Texas A&M Ranks Among Top 25 Nationally In Enrollment Of International Students

Texas A&M is once again ranked among the top 25 universities nationally in the number of international students enrolled, according to the “Open Doors” report published for academic year 2010-2011 by the Institute of International Education (IIE) in partnership with the U.S. Department of State’s Bureau of Educational and Cultural Affairs.

Texas A&M – with a total of 4,874 international students – is ranked 21st nationally, an increase of 263 students from the previous year.

Additionally, Texas A&M is listed among the top 25 institutions with the most students studying abroad.

“Because of the excellence and diversity of our colleges and universities, more students worldwide are choosing to study in the United States,” said assistant secretary of state Ann Stock. “Young people who study abroad gain the global skills necessary to create solutions to 21st Century challenges. In turn, international students globalize our campuses and communities.”

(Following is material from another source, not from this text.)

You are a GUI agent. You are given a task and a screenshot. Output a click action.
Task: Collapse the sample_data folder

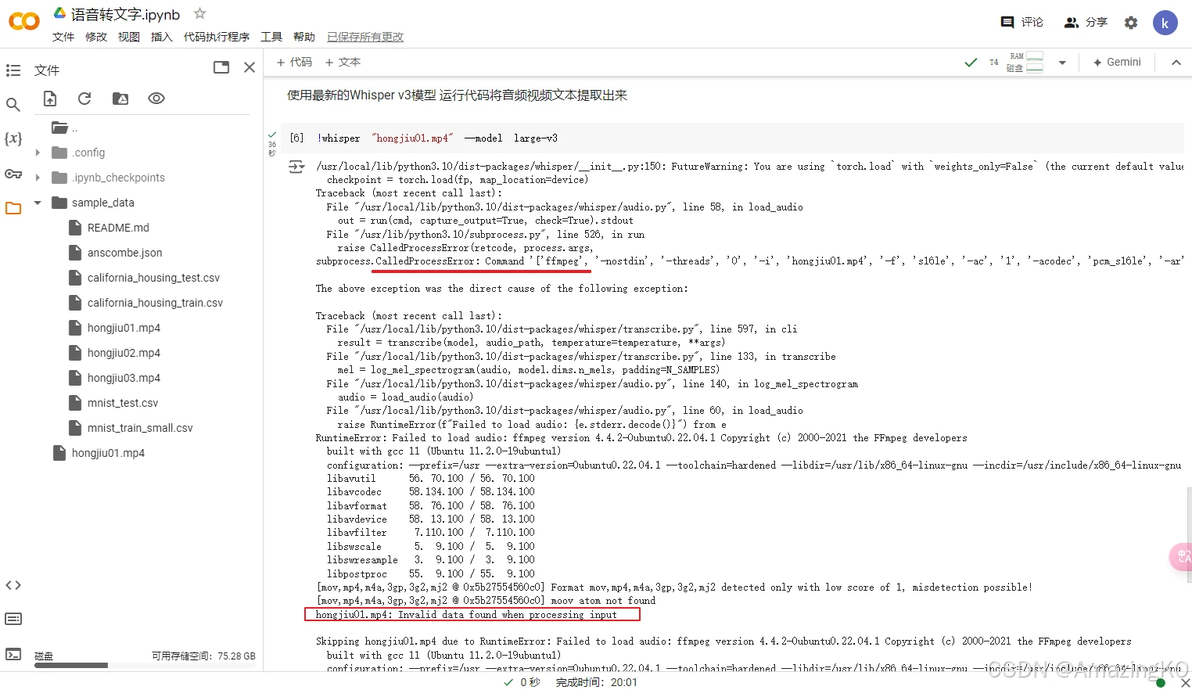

Texas A&M officials note they have long recognized the value of a globally diverse campus and the value of study abroad programs. University officials outlined a set of goals in the institution’s academic master plan and identified programs aimed at supporting high-impact practices for undergraduate students. International study programs are among these designated high-impact practices.

Suzanne Droleskey, assistant vice president for international programs, noted one program for accomplishing some of these goals is called “Aggies Commit to Learning for a Lifetime.”

“Aggies Commit is a broad program involving numerous campus activities centered on Texas A&M’s core values and student learning outcomes,” she explained. “The university commits to providing quality educational experiences for its students. Students are asked to commit to strengthening a core value or perusing one of the high impact learning experiences, such as engaging in options outside the U.S. like studying, working, volunteering or conducting research.”

The result of both longstanding and newer goals at the university to improve learning outcomes for students has increased the number potential options abroad for students. While these take place in such university locations as the Soltis Center for Research and Education in Costa Rica and at the branch campus – Texas A&M at Qatar – in Doha, Qatar, about 50 study programs in almost as many countries have been developed by Texas A&M faculty. In addition, the Texas A&M Career Center now has a work abroad director who assists Aggies in identifying international internships.

Droleskey emphasized, however, that Aggies don’t have to go abroad to gain international experience.

“With a record number of international students on our campus and a wealth of faculty and staff who have international backgrounds, students have the ability to have significant global experiences just through making friends with their fellow Aggies from abroad,” she explained.

The report indicates the number of international students at colleges and universities in the United States increased by five percent, to 723,277 during the 2010-11 academic year. This represents a record number of international students in the U.S. for the fifth consecutive year, and there are now 32 percent more international students studying at U.S. colleges and universities than a decade ago.

“We commend you on your success in preparing your students to be global citizens by hosting international students and encouraging your American students to study abroad,” said Sharon S. Witherell, director of public affairs with IIE in making the announcement to Texas A&M officials.